TTP mediates cisplatin-induced apoptosis of head and neck cancer cells by down-regulating the expression of Bcl-2

The chemotherapeutic agent cisplatin is widely used for treatment of head and neck squamous cell carcinoma (HNSCC). B-cell lymphoma 2 (Bcl-2) is an anti-apoptotic protein that is overexpressed in cancer cells and confers resistance to cisplatin. Thus, inhibition of Bcl-2 expression may enhance the cisplatin sensitivity of cancer cells. In this study, we report that the AU-rich element (ARE) binding protein tristetraprolin (TTP) inhibits the expression of Bcl-2 and enhances cisplatin sensitivity of HNSCC cells.

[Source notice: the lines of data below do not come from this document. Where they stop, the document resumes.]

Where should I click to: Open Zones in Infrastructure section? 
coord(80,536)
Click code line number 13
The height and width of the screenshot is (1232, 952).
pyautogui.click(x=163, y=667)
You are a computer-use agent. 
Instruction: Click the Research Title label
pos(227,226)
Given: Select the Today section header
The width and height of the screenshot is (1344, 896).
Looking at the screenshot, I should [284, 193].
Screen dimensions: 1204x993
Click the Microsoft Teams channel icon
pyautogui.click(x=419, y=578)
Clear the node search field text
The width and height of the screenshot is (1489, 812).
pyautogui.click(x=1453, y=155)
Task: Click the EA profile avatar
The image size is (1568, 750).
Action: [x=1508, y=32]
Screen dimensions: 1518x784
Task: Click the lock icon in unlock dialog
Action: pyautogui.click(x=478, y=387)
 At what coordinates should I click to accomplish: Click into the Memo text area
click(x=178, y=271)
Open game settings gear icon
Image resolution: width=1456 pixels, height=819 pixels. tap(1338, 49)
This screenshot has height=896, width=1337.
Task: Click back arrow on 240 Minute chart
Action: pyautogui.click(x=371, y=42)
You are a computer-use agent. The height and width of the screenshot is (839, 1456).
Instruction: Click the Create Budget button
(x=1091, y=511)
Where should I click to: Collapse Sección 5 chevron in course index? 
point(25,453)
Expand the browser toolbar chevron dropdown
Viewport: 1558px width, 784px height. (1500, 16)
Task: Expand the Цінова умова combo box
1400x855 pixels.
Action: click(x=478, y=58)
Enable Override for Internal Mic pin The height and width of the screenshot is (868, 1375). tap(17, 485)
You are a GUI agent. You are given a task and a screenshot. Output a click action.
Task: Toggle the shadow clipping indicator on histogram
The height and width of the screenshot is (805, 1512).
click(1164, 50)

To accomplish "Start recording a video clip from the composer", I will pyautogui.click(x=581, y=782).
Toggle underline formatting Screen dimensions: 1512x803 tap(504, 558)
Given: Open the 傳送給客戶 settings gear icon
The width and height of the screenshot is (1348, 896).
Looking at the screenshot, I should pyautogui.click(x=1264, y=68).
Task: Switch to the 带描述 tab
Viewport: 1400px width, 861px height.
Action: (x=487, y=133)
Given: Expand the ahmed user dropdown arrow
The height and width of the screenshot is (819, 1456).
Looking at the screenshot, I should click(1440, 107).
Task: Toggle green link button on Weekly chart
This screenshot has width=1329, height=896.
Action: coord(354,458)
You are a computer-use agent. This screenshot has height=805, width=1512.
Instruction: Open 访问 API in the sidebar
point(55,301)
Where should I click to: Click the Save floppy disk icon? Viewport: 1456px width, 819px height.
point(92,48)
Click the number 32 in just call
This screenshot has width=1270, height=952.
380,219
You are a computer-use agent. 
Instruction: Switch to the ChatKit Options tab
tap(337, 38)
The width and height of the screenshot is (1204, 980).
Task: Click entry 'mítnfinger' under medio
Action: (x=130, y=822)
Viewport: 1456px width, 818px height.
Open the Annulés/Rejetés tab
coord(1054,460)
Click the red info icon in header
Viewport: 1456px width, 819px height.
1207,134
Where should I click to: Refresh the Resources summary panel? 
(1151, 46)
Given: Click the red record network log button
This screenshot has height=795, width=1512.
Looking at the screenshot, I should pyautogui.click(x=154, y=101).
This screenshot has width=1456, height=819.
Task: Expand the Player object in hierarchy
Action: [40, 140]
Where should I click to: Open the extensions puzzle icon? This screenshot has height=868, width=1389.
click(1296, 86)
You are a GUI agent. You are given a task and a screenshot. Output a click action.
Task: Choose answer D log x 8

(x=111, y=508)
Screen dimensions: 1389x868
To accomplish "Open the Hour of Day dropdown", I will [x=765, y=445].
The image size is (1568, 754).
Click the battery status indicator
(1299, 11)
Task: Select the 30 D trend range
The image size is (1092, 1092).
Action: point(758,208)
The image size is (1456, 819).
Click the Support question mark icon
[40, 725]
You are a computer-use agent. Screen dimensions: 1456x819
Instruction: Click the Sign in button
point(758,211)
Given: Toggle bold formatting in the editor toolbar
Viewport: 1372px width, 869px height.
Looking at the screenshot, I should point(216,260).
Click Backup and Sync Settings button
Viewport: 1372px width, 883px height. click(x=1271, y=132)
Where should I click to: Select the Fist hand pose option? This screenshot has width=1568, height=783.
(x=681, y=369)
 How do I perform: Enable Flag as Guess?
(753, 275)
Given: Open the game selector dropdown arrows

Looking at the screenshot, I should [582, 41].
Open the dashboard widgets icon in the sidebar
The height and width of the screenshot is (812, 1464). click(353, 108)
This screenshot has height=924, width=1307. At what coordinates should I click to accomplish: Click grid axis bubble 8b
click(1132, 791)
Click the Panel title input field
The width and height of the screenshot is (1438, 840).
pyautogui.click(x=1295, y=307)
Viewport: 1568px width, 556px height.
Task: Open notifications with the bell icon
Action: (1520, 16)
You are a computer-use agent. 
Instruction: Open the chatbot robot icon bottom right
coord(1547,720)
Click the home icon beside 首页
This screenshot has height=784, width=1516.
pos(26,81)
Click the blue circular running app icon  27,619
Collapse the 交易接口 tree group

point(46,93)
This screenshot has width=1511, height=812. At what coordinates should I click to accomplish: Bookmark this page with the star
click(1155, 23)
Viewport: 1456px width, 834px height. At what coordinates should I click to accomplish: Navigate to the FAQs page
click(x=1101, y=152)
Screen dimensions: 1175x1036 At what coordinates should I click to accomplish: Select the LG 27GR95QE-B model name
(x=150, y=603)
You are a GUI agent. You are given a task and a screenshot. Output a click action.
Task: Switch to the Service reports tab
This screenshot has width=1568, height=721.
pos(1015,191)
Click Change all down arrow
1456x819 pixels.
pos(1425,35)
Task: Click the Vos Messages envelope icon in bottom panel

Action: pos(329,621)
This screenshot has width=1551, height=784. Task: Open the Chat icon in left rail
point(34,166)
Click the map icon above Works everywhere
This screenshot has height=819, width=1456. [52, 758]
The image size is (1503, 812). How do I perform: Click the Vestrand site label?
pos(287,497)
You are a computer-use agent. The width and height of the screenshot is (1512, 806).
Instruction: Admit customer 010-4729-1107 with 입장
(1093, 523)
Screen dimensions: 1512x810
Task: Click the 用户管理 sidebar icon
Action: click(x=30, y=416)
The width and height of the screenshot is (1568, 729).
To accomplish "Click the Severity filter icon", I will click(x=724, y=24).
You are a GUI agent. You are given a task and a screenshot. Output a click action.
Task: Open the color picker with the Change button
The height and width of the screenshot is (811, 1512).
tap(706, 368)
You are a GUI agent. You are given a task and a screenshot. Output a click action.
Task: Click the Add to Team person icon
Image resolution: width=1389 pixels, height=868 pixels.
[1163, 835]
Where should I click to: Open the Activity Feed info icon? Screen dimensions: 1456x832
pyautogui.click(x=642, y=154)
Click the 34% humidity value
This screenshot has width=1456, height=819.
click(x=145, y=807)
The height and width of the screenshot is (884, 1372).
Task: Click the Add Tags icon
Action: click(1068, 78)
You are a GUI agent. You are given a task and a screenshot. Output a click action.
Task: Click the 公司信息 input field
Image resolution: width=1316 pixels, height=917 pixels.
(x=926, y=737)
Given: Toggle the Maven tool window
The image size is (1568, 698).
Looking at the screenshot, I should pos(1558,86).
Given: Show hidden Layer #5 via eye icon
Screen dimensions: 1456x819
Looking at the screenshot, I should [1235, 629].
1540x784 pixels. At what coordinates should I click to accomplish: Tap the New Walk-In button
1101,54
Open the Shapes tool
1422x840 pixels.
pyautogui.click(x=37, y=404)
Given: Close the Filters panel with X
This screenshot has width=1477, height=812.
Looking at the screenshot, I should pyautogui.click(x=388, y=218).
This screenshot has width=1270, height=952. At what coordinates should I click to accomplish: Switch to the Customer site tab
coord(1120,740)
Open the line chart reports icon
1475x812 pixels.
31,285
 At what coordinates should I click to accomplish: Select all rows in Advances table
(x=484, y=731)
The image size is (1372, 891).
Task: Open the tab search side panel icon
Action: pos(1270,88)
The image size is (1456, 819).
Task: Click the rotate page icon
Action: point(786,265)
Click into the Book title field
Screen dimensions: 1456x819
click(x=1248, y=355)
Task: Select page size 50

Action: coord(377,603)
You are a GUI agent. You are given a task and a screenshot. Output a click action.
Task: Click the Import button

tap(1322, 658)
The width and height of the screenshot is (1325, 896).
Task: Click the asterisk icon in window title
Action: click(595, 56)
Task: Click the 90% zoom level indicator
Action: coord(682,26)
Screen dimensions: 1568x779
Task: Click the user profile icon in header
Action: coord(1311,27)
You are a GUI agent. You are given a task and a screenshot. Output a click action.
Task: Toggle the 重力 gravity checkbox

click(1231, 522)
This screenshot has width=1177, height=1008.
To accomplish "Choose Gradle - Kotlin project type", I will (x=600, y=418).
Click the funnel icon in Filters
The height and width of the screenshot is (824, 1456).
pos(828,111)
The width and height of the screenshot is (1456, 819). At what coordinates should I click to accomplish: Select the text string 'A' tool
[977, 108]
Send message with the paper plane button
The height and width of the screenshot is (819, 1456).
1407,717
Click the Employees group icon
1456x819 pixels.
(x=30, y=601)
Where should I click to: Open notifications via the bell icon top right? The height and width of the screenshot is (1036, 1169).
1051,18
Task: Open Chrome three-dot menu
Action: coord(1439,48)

Cisplatin-sensitive HNSCC cells express high levels of TTP and low levels of Bcl-2, while cisplatin-resistant HNSCC cells have low levels of TTP and high levels of Bcl-2. Inhibition of TTP expression using siRNA increases levels of Bcl-2 and decreases cisplatin sensitivity in HNSCC cells. On the contrary, overexpression of TTP decreases Bcl-2 expression and increases sensitivity to cisplatin. Together, the results of the present study suggest that TTP expression enhances cisplatin sensitivity in HNSCC cells by reducing levels of Bcl-2.